Records from a collection
= Beginning of Section =
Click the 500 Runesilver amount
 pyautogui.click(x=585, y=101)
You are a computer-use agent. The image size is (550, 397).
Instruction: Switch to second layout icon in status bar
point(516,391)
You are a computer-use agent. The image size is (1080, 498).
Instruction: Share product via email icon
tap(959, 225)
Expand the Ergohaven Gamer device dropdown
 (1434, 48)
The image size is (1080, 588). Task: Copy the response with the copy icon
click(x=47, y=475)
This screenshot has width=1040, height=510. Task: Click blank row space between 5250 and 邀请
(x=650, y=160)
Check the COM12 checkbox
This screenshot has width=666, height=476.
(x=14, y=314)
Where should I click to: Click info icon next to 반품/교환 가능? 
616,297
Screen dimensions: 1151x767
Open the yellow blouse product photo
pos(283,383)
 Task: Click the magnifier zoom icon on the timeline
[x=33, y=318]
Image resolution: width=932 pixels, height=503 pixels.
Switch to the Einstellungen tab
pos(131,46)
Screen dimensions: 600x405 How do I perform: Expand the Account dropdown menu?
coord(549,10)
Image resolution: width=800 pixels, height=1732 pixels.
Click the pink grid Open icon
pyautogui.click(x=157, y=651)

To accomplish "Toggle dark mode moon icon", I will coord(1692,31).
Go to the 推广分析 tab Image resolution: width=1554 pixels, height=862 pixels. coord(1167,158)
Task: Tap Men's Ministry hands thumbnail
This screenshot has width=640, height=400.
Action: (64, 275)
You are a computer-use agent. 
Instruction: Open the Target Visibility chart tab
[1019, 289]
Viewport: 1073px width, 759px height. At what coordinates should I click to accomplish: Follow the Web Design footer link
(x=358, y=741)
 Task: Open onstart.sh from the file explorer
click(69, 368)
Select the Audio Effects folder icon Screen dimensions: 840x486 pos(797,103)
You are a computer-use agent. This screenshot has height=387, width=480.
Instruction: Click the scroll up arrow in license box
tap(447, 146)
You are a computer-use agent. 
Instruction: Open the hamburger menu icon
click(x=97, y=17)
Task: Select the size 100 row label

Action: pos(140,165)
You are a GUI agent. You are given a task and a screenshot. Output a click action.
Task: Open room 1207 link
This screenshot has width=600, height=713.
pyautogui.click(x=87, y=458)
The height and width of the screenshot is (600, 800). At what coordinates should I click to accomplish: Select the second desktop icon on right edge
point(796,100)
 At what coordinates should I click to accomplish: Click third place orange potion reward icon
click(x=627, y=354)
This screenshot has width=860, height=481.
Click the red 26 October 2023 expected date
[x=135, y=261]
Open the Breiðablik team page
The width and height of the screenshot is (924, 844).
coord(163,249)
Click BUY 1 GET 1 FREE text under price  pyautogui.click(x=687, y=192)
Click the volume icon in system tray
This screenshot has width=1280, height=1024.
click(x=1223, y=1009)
= End of Section =
How to complete this task – Your task is to restate all of the records above word for word.

Written reply –
Click the 500 Runesilver amount
 pyautogui.click(x=585, y=101)
You are a computer-use agent. The image size is (550, 397).
Instruction: Switch to second layout icon in status bar
point(516,391)
You are a computer-use agent. The image size is (1080, 498).
Instruction: Share product via email icon
tap(959, 225)
Expand the Ergohaven Gamer device dropdown
 (1434, 48)
The image size is (1080, 588). Task: Copy the response with the copy icon
click(x=47, y=475)
This screenshot has width=1040, height=510. Task: Click blank row space between 5250 and 邀请
(x=650, y=160)
Check the COM12 checkbox
This screenshot has width=666, height=476.
(x=14, y=314)
Where should I click to: Click info icon next to 반품/교환 가능? 
616,297
Screen dimensions: 1151x767
Open the yellow blouse product photo
pos(283,383)
 Task: Click the magnifier zoom icon on the timeline
[x=33, y=318]
Image resolution: width=932 pixels, height=503 pixels.
Switch to the Einstellungen tab
pos(131,46)
Screen dimensions: 600x405 How do I perform: Expand the Account dropdown menu?
coord(549,10)
Image resolution: width=800 pixels, height=1732 pixels.
Click the pink grid Open icon
pyautogui.click(x=157, y=651)

To accomplish "Toggle dark mode moon icon", I will coord(1692,31).
Go to the 推广分析 tab Image resolution: width=1554 pixels, height=862 pixels. coord(1167,158)
Task: Tap Men's Ministry hands thumbnail
This screenshot has width=640, height=400.
Action: (64, 275)
You are a computer-use agent. 
Instruction: Open the Target Visibility chart tab
[1019, 289]
Viewport: 1073px width, 759px height. At what coordinates should I click to accomplish: Follow the Web Design footer link
(x=358, y=741)
 Task: Open onstart.sh from the file explorer
click(69, 368)
Select the Audio Effects folder icon Screen dimensions: 840x486 pos(797,103)
You are a computer-use agent. This screenshot has height=387, width=480.
Instruction: Click the scroll up arrow in license box
tap(447, 146)
You are a computer-use agent. 
Instruction: Open the hamburger menu icon
click(x=97, y=17)
Task: Select the size 100 row label

Action: pos(140,165)
You are a GUI agent. You are given a task and a screenshot. Output a click action.
Task: Open room 1207 link
This screenshot has width=600, height=713.
pyautogui.click(x=87, y=458)
The height and width of the screenshot is (600, 800). At what coordinates should I click to accomplish: Select the second desktop icon on right edge
point(796,100)
 At what coordinates should I click to accomplish: Click third place orange potion reward icon
click(x=627, y=354)
This screenshot has width=860, height=481.
Click the red 26 October 2023 expected date
[x=135, y=261]
Open the Breiðablik team page
The width and height of the screenshot is (924, 844).
coord(163,249)
Click BUY 1 GET 1 FREE text under price  pyautogui.click(x=687, y=192)
Click the volume icon in system tray
This screenshot has width=1280, height=1024.
click(x=1223, y=1009)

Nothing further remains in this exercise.